▸ **Aim**:
Reproduce verbatim the stretch of records from the line containing "ROmagazine (263, 1830)" through the line containing "SHO (54, 874)", including both of those lines.
-- Start Source material --
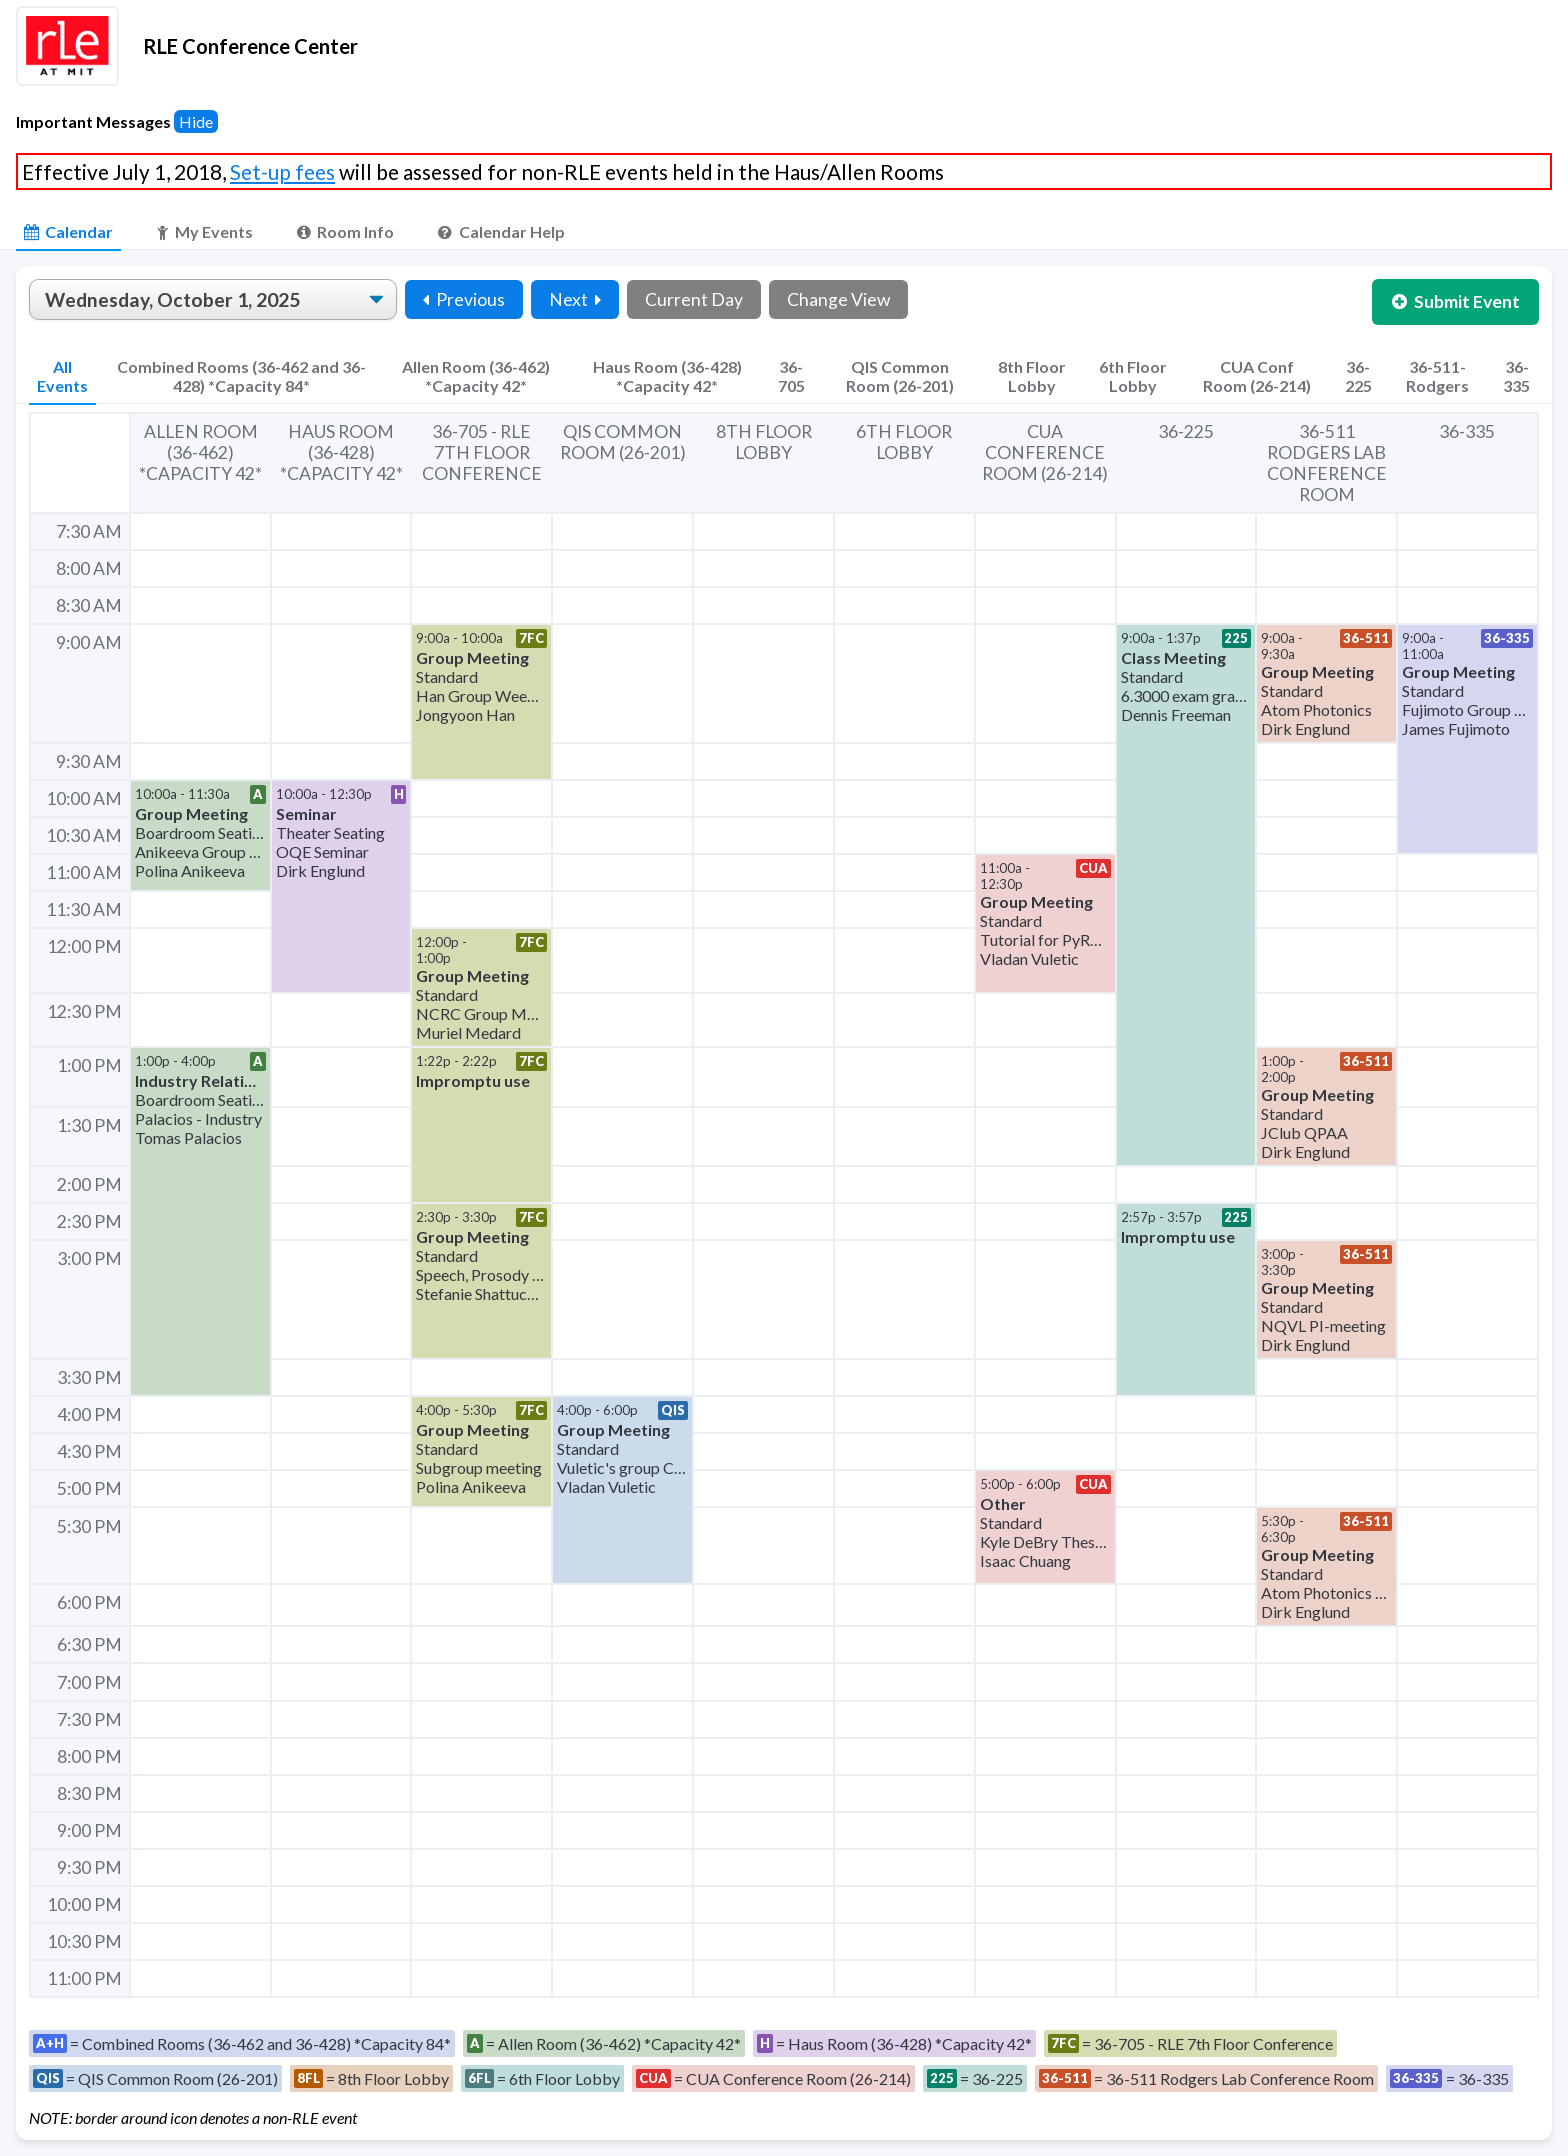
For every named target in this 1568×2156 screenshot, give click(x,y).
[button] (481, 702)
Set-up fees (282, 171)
-- End Source material --
-- Start Source material --
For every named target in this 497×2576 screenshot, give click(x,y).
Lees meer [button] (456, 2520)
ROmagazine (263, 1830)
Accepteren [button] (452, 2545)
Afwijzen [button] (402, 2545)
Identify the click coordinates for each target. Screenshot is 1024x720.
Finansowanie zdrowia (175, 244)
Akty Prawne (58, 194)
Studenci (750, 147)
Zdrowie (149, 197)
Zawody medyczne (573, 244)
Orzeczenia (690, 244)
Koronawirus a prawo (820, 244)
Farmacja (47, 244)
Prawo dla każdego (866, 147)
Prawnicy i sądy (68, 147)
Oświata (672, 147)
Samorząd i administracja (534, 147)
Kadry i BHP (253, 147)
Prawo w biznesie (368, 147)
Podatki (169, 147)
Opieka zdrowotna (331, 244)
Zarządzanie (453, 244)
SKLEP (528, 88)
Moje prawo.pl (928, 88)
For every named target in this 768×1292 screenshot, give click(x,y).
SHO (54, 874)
-- End Source material --
-- Start Source material --
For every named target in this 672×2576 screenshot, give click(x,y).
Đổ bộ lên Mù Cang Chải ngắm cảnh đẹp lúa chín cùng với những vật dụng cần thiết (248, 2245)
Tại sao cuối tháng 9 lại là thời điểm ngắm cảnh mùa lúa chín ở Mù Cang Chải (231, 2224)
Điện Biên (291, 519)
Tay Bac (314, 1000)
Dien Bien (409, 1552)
-- End Source material --
▸ **Task output**:
ROmagazine (263, 1830)
Accepteren [button] (452, 2545)
Afwijzen [button] (402, 2545)
Identify the click coordinates for each target. Screenshot is 1024x720.
Finansowanie zdrowia (175, 244)
Akty Prawne (58, 194)
Studenci (750, 147)
Zdrowie (149, 197)
Zawody medyczne (573, 244)
Orzeczenia (690, 244)
Koronawirus a prawo (820, 244)
Farmacja (47, 244)
Prawo dla każdego (866, 147)
Prawnicy i sądy (68, 147)
Oświata (672, 147)
Samorząd i administracja (534, 147)
Kadry i BHP (253, 147)
Prawo w biznesie (368, 147)
Podatki (169, 147)
Opieka zdrowotna (331, 244)
Zarządzanie (453, 244)
SKLEP (528, 88)
Moje prawo.pl (928, 88)
For every named target in this 768×1292 screenshot, give click(x,y).
SHO (54, 874)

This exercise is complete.